Initially, this API was supposed to work only with hei_ids covered by
the server's EWP Host. In other words, implementers were required to return
information only on "their own" HEIs. Later, however, it turned
out that
in some cases, it would also be very useful if the server could provide some
(very basic) information on other known HEIs too.
Therefore, it is now RECOMMENDED for server implementers to also provide some basic information on all external institutions which they refer to (by their SCHAC IDs) in other EWP APIs. It doesn't have to be much information though (most often, just the name will be enough).

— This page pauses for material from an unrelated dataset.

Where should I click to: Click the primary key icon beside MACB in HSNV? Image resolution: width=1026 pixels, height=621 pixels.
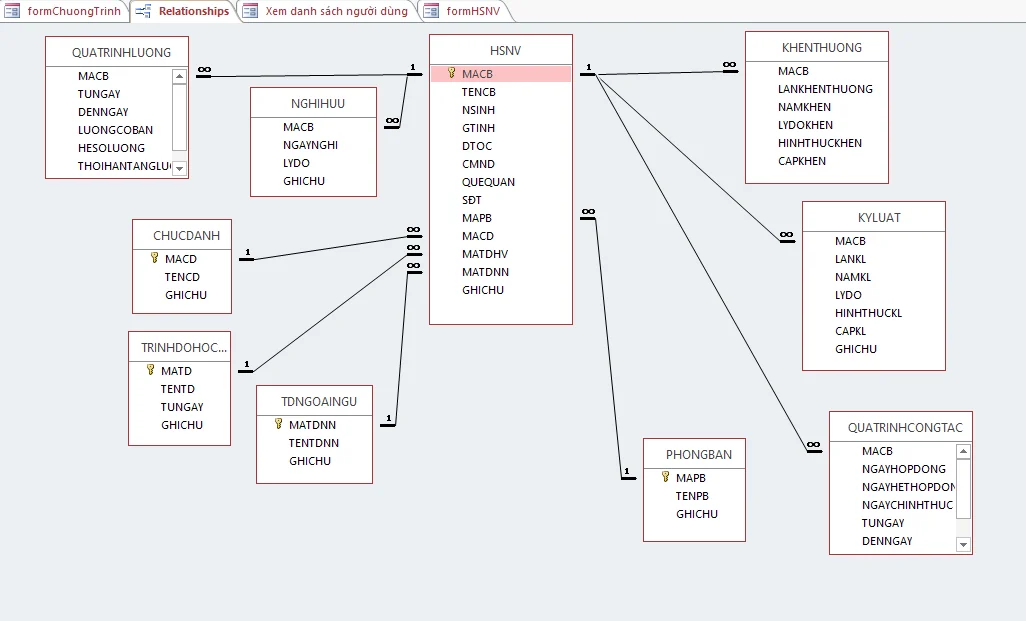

Requests MUST be made with either HTTP GET or HTTP POST method. Servers MUST support both these methods. Servers SHOULD reject all other request methods.
Clients are advised to use POST when passing large number of parameters (servers MAY set a limit on their GET query string length).
Parameters MUST be provided in the regular application/x-www-form-urlencoded
format.
hei_id (repeatable, required)A list of institution identifiers (no more than <max-hei-ids> items) - IDs of
HEIs the client wants to retrieve information on.
This parameter is repeatable, so the request MAY contain multiple occurrences of it. The server is REQUIRED to process all of them.
Server implementers provide their own chosen value of <max-hei-ids> via their
manifest entry (see manifest-entry.xsd). Clients SHOULD
parse this value (or assume its equal to 1).
Clients may retrieve proper HEI identifiers from other EWP APIs (most often, the Registry Service). Servers MUST be able to accept all HEI IDs declared in their manifest files, and all HEI IDs which they refer to in other EWP APIs.
This version of this API uses standard EWP Authentication and Security, Version 2. Server implementers choose which security methods they support by declaring them in their Manifest API entry.
This API provides data which is also usually accessible to the anonymous public by other channels. It is RECOMMENDED for server implementers to not be overly strict on security methods they require (i.e. it is RECOMMENDED to not require extra layers of encryption in requests and responses - TLS seems more than enough). Server implementers MAY also consider allowing this API to be accessed by anonymous clients.
General error handling rules apply.
Invalid (unknown) hei_id values MUST be ignored. Servers MUST return
a valid (HTTP 200) XML response in such cases, but the response will simply
not contain the information on the unknown hei_id values. If all values
are unknown, servers MUST respond with an empty <response> element.
This requirement is true even when <max-hei-ids> is equal to 1.
If the length of hei_id list is greater than <max-hei-ids>, servers
MUST respond with HTTP 400.
Servers MUST respond with a valid XML document described by the response.xsd schema. See the schema annotations for further information.